---- Texte donné
Le marché des transferts se rétrécit et étrangle l’économie des clubs, notamment français… Que faut-il craindre, ou espérer, de la crise qui frappe l’Europe du foot ?
C’était parfaitement prévisible, mais les médias spécialisés ont forcément tardé à confirmer l’évidence : ce marché estival des transferts, qui permet de faire de l’actualité avec une foule d’informations plus ou moins vérifiées, est plat comme une interview d’après-match. La tendance, sensible depuis deux à trois ans, s’est accentuée et contrairement à l’an passé, peu de transactions spectaculaires ont masqué le ralentissement général.
Difficile d’imaginer un autre scénario quand le Barça déclare une perte nette de 77 millions d’euros sur 2009/2010, que plusieurs clubs anglais flirtent avec la liquidation pure et simple et que les plus prestigieux d’entre eux sont écrasés par les dettes. Les prix ne baissent pas forcément, mais le nombre de transactions diminue drastiquement [1].
Résultat : les clubs qui ont mal anticipé se retrouvent avec un stock de joueurs trop important, dans une période où ils ont urgemment besoin de réduire leur masse salariale et de réaliser des rentrées de cash pour équilibrer leurs comptes. Et accessoirement de recomposer leur effectif en palliant aux manques. Mais les arrivées sont conditionnées aux départs et c’est toute la machine qui se grippe. Parfois, il ne s’agit même plus de vendre un joueur, mais de se délester de ses feuilles de paie, avec une épidémie de joueurs "laissés libres" ou abandonnés en fin de contrat [2]. Certains acceptent même des baisses de salaire, comme Cris.
--------
---- Lignes de données
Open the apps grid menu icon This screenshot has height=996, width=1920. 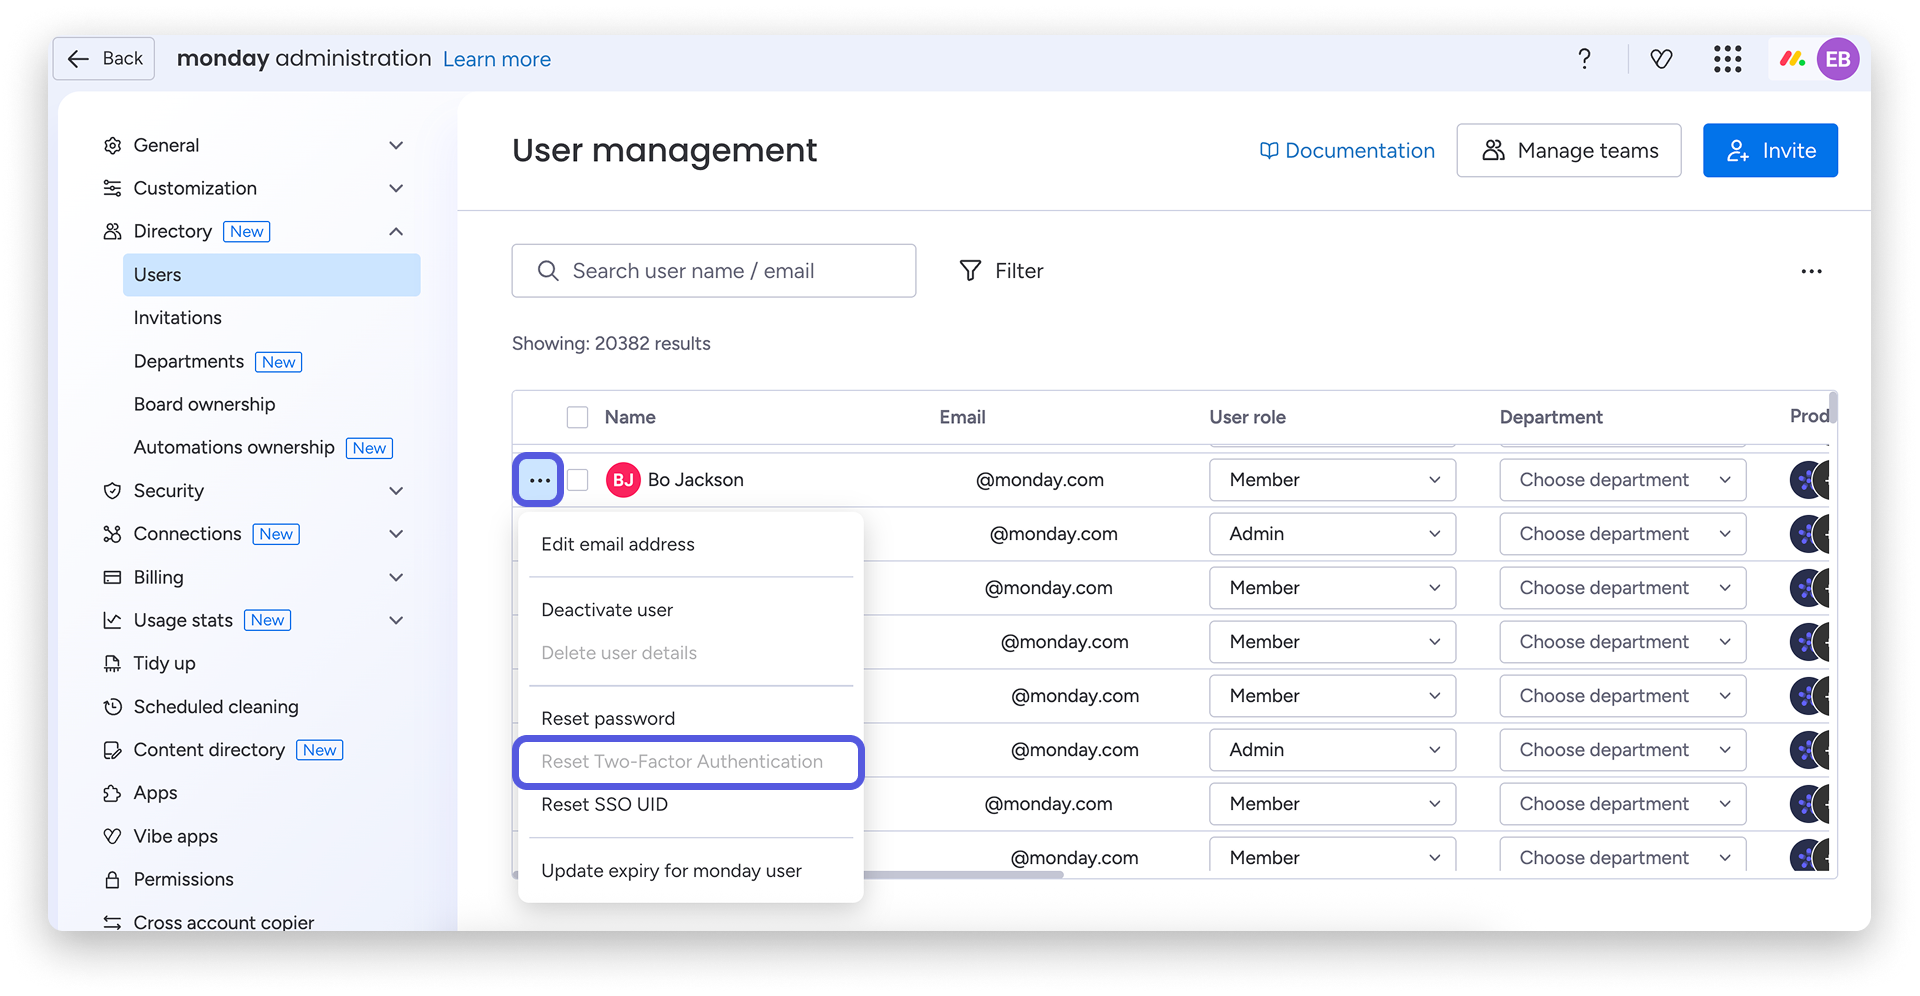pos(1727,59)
--------
---- Lignes de données
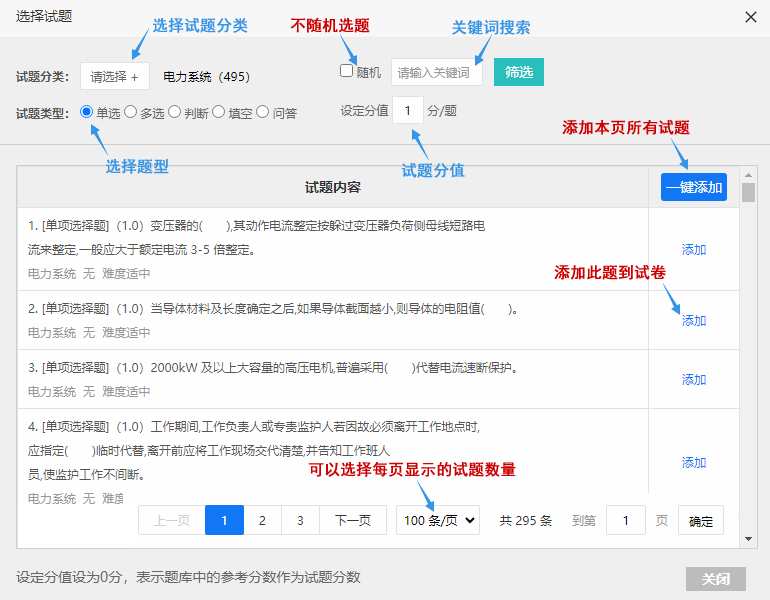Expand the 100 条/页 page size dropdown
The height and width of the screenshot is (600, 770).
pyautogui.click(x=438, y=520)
--------
_Consigne:_ Reprenez le texte sur la crise du marché des transferts dans le football européen et écrivez la suite à partir de sa dernière phrase.

_Réponse:_
Si la tendance se confirmait, on est d’abord tenté de considérer les évolutions positives qu’elle pourrait favoriser : une baisse des salaires, déjà amorcée l’an passé (moyennant une augmentation de la part des primes aux résultats). Même déflation pour le montant moyen des transferts, mais surtout de leur nombre. Soit une plus grande stabilité des effectifs… qui entretient l’espoir de projets sportifs conçus pour plus d’une ou deux saisons et de groupes bénéficiant d’une certaine continuité pour progresser collectivement et présenter un jeu plus mûr, voire plus audacieux. Les meilleurs joueurs, moins enclins à filer à la première offre, participeraient plus durablement à ces projets au sein de leur club. Les effectifs professionnels seraient réduits [3], les jeunes plus volontiers intégrés.
Un peu moins de mercenariat, en quelque sorte, au prix, certes, d’une probable augmentation du nombre de chômeurs. Dans ce scénario, les clubs s’attacheraient enfin à former et acheter les joueurs plus pour leur valeur sportive que pour les bénéfices attendus de leur revente.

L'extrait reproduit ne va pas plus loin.